Friday, April 22, 2005

my birthday

Today is the most important day of my life. Today is the anniversary of my birth. Yes, I was born on April 7th and today is the 22nd. Today is my baptismal birthday. Today, 21 years ago, I was born and given new life in Christ. I was made one of His children and my name was written in the book of Life. I was made a friend of God.

Sunday, April 17, 2005

shh...listen

wow it has really gotten nice around here lately. I love the temperatures. It makes me want to take long walks at night since I am in a very safe place. I like to walk whenever I need to think. It gets me away from people which tend to not mix well when I am in a thinking mood. It also gives me opportunity to have quiet so that I can pray. God knows I haven't been keeping up my end lately.

Speaking of thinking, though, one thing that has been on my mind lately is friendship. It is interesting to look around and see what people's definition of friendship is. It is kind of like that 5 love languages-thing. Although, I'm not entirely sure I agree with that. You can't just come up with a solution and be happy the rest of your life. But I've noticed how, for lack of a better word at the moment, seriously people take their friendships with the people around them. There are those who will look you in the eye when you pass and ask you how you are doing and you know that they are not just saying it because it's the accepted norm when you pass someone you know to ask that. No, they really care and you know it. There are those who ask you how you are doing and by the time you answer are 3 yards past you and have most likely forgotten you. Now, I'm not saying that these last people are bad. I have often done this and I am trying not to lately. Because I've discovered that it really cheapens the words you say. Repitition may be good for memorization but it isn't when people know you're just saying it out of habit.

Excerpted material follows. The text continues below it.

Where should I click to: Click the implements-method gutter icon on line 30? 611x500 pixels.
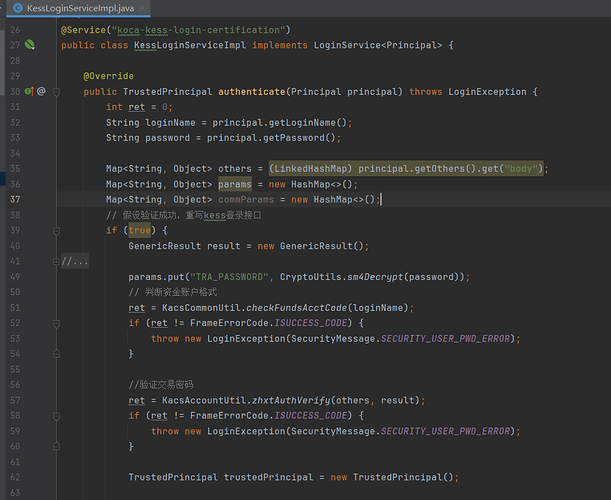(x=29, y=92)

I happen to be one of those 'you spend time with the people you care about' people. I know what it's like to be taken advantage of and I don't want my friends to feel like they are only important when I am having a bad day and need someone to talk to..or when I am having a good day. Neglect can make people feel like they are forgotten and not wanted. Once again..first-hand experience. I am only going by what I know and probably don't have all the sides of the box so if someone has comments..feel free. I don't like making judgements without knowing all the angles.

A lots of friends are fine with this and sometimes understand. But not everyone is a saint. Some time or other they need to know that the friendship is still there. They need to have you look them in the eye and really care about their answer. Listen to the words they say. Really listen. "Words, like Nature, half reveal And half conceal the Soul within." Tennyson knew how to listen. I think people today talk too much. We are all concerned about what "I" have to say and what "my" opinion is. This wraps us up so much that we forget there are other people in the universe without loud voices. People who need our help. Friends who need our love. Learn how to listen.